Records from a collection
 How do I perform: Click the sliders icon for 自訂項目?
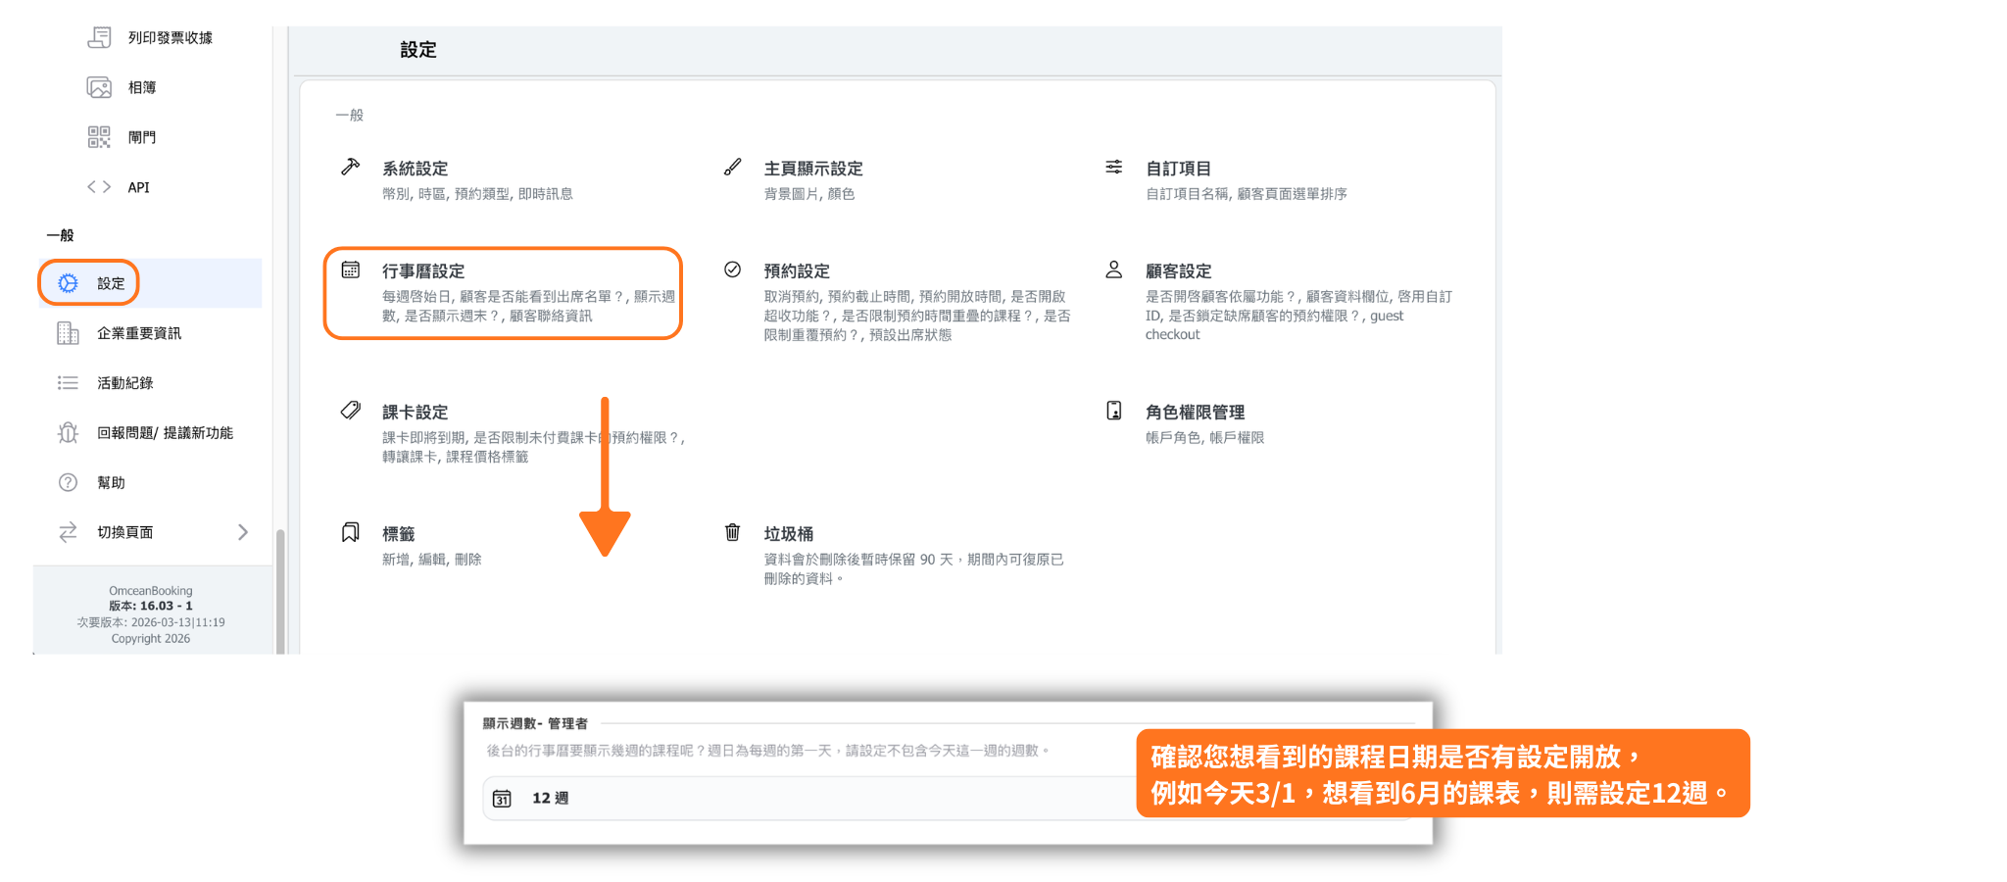(1114, 168)
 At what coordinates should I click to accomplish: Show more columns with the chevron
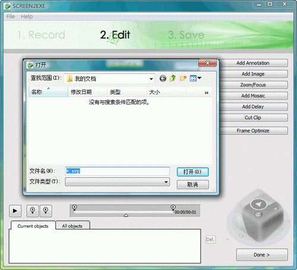207,93
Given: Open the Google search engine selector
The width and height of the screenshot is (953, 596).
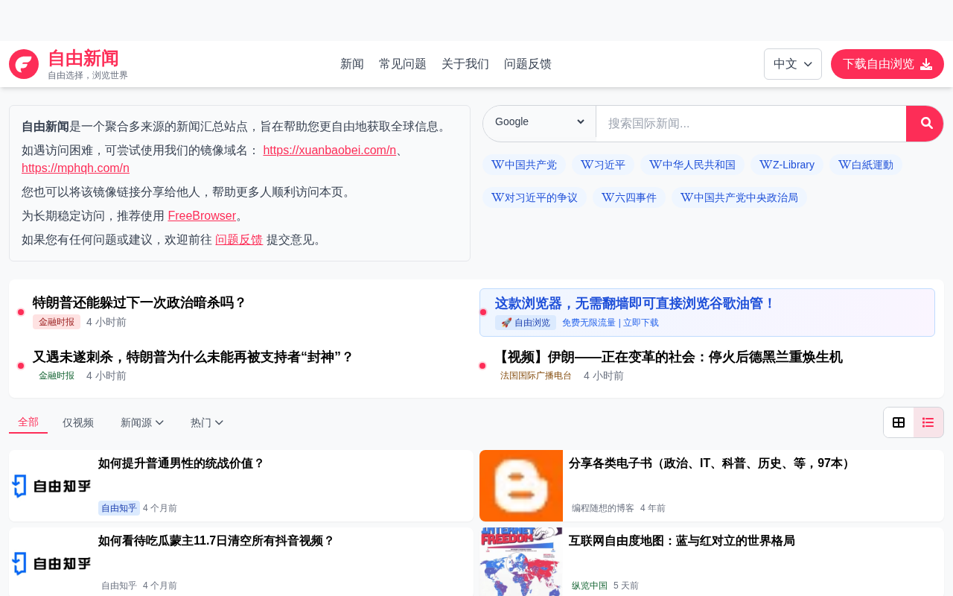Looking at the screenshot, I should [x=540, y=122].
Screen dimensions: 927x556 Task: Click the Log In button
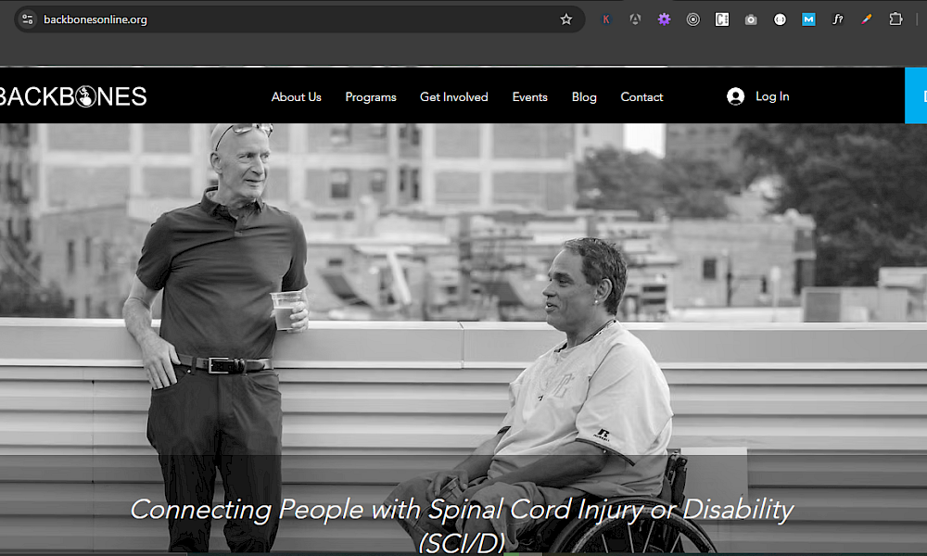point(772,96)

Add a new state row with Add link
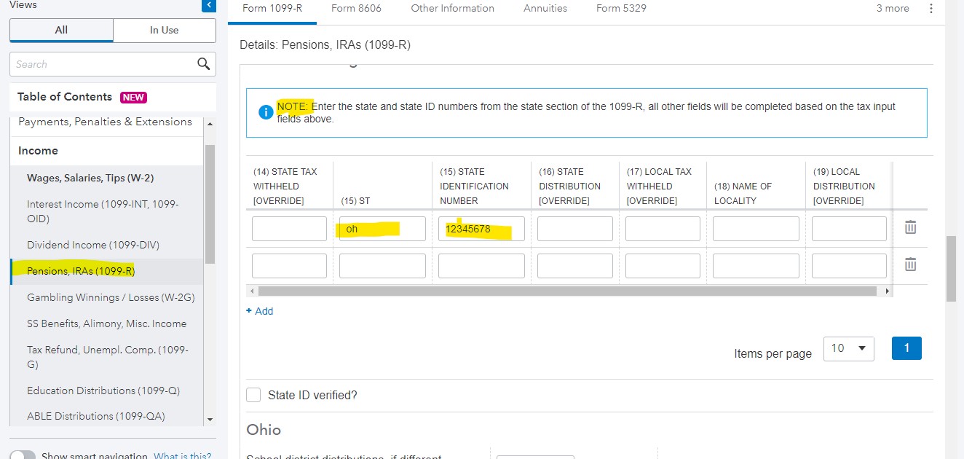click(259, 311)
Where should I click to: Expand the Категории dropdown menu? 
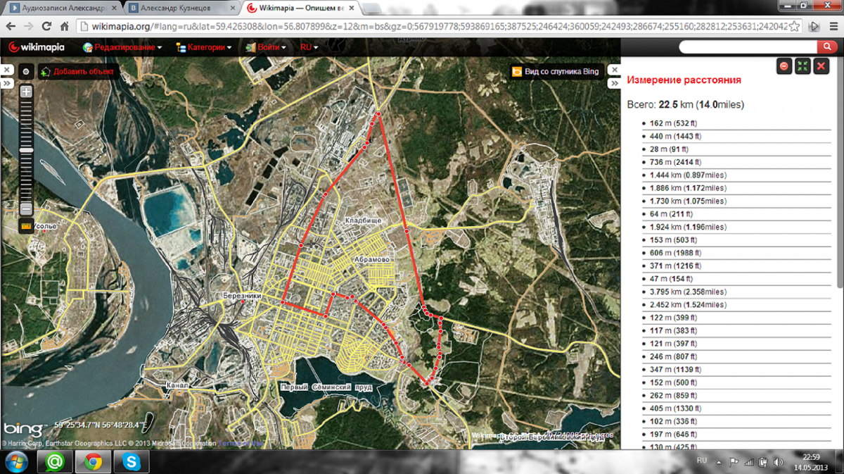click(205, 47)
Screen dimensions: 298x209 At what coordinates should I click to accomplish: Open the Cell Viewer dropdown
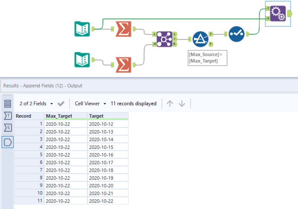(91, 104)
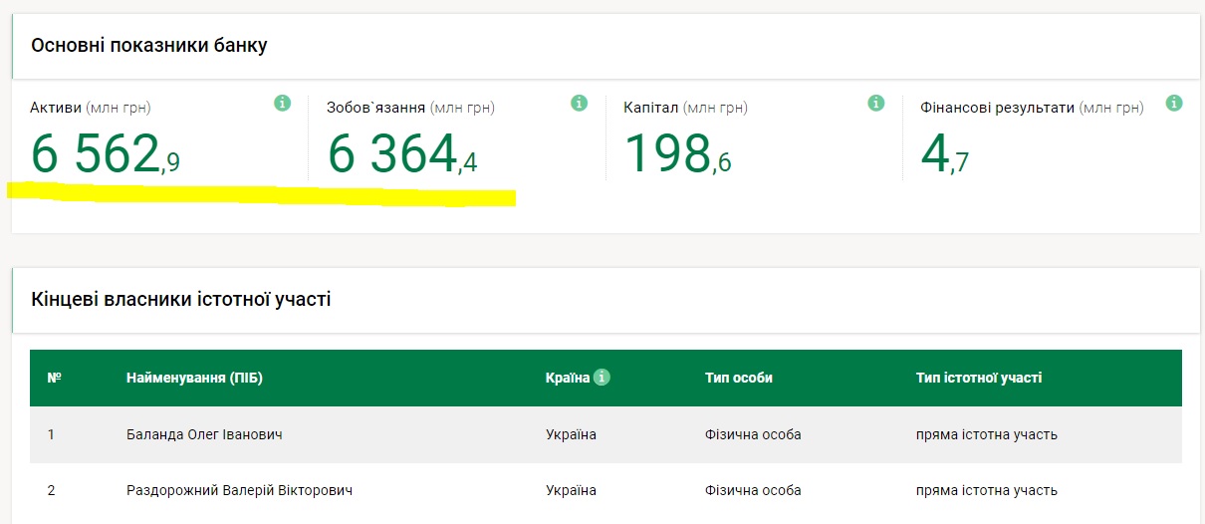This screenshot has height=524, width=1205.
Task: Click the Основні показники банку heading
Action: pyautogui.click(x=149, y=46)
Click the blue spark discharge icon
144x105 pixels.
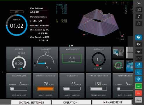coord(138,79)
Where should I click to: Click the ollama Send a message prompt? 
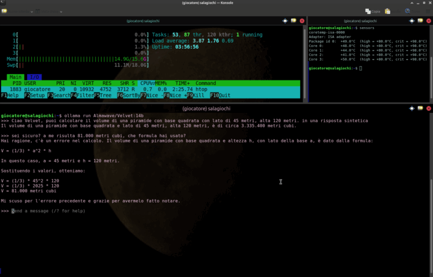[x=48, y=211]
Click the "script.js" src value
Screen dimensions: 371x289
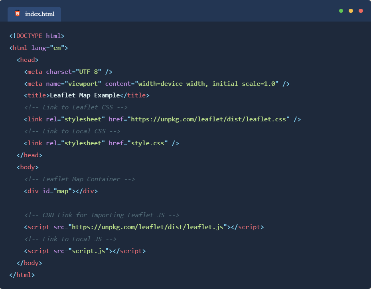(x=89, y=251)
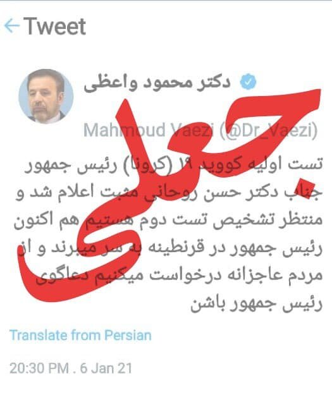Select tweet line منتظر تشخیص تست دوم

click(168, 220)
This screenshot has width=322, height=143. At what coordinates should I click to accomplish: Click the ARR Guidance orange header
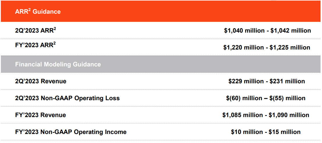tap(161, 11)
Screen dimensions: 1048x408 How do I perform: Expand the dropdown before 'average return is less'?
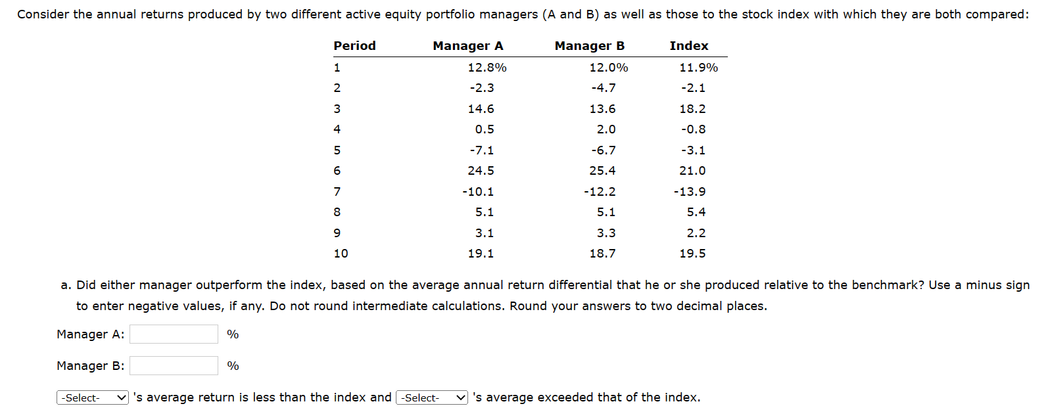91,397
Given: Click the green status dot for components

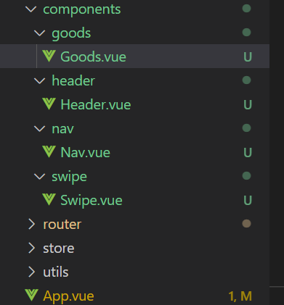Looking at the screenshot, I should 246,9.
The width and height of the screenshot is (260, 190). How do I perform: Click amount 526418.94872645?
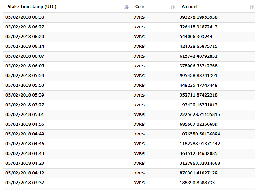tap(199, 27)
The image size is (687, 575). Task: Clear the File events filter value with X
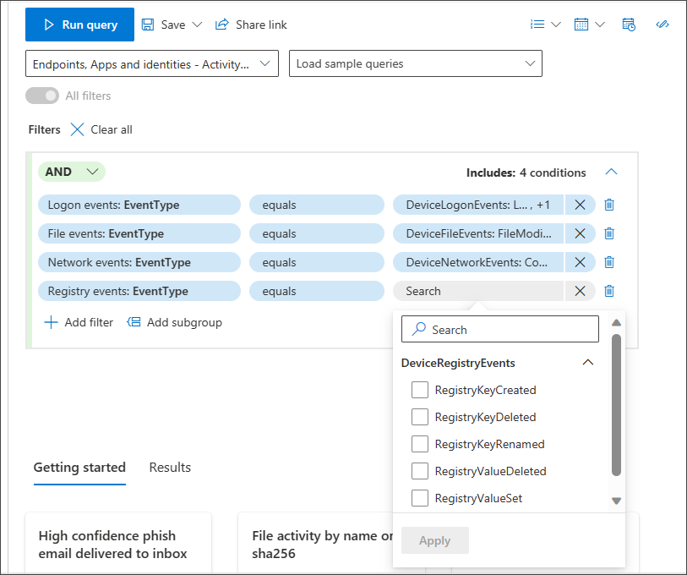click(580, 233)

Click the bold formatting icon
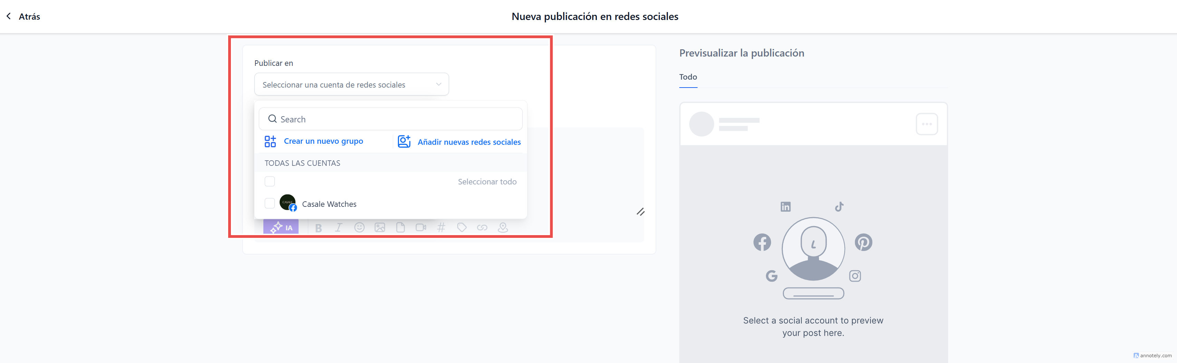318,228
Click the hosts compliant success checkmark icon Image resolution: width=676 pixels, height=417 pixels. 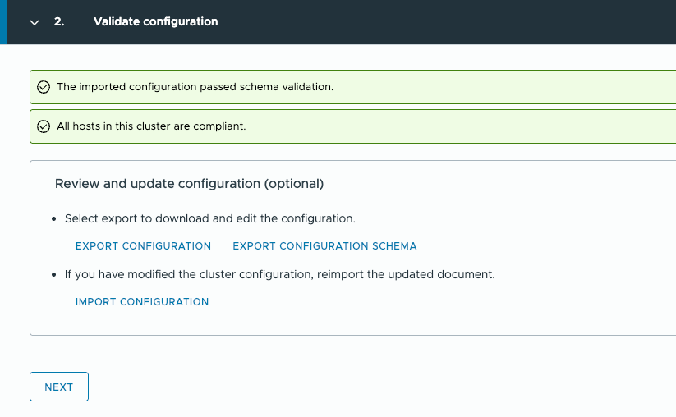tap(44, 126)
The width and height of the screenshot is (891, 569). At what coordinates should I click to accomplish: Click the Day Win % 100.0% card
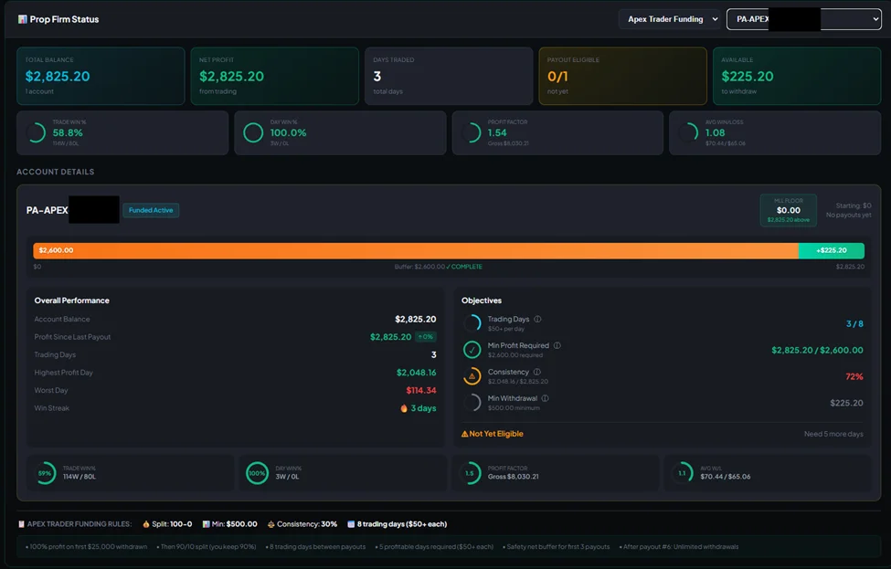340,133
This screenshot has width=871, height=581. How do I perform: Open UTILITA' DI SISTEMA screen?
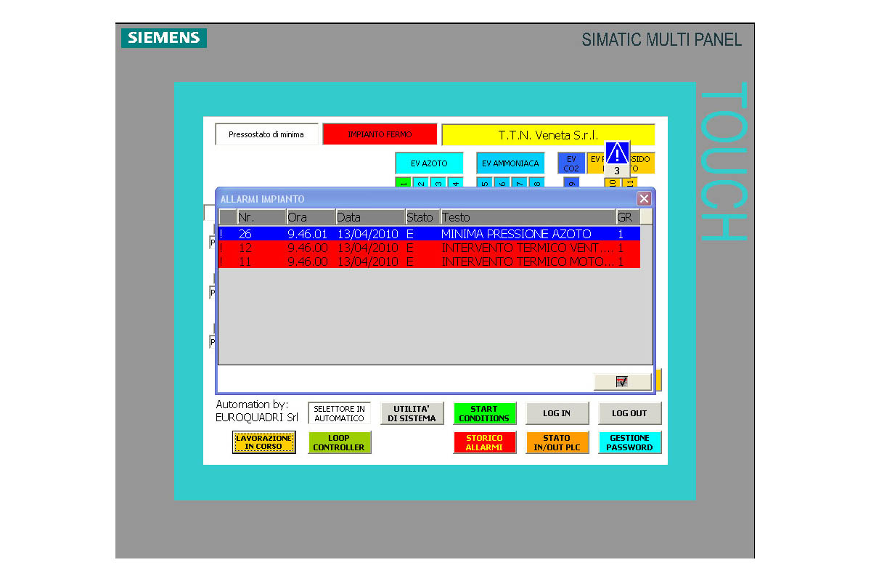point(412,413)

WHAT IS REQUIRED:
Pictures aside, print exactly the lines above starting with the one containing "Screen dimensions: 298x209" and going on through the one containing "Click the blue spark discharge icon".

RESPONSE BELOW:
Screen dimensions: 298x209 At what coordinates should I click to accomplish: Open the Cell Viewer dropdown
(91, 104)
This screenshot has height=524, width=1205.
Task: Click the Основні показники банку heading
Action: pyautogui.click(x=149, y=46)
Click the blue spark discharge icon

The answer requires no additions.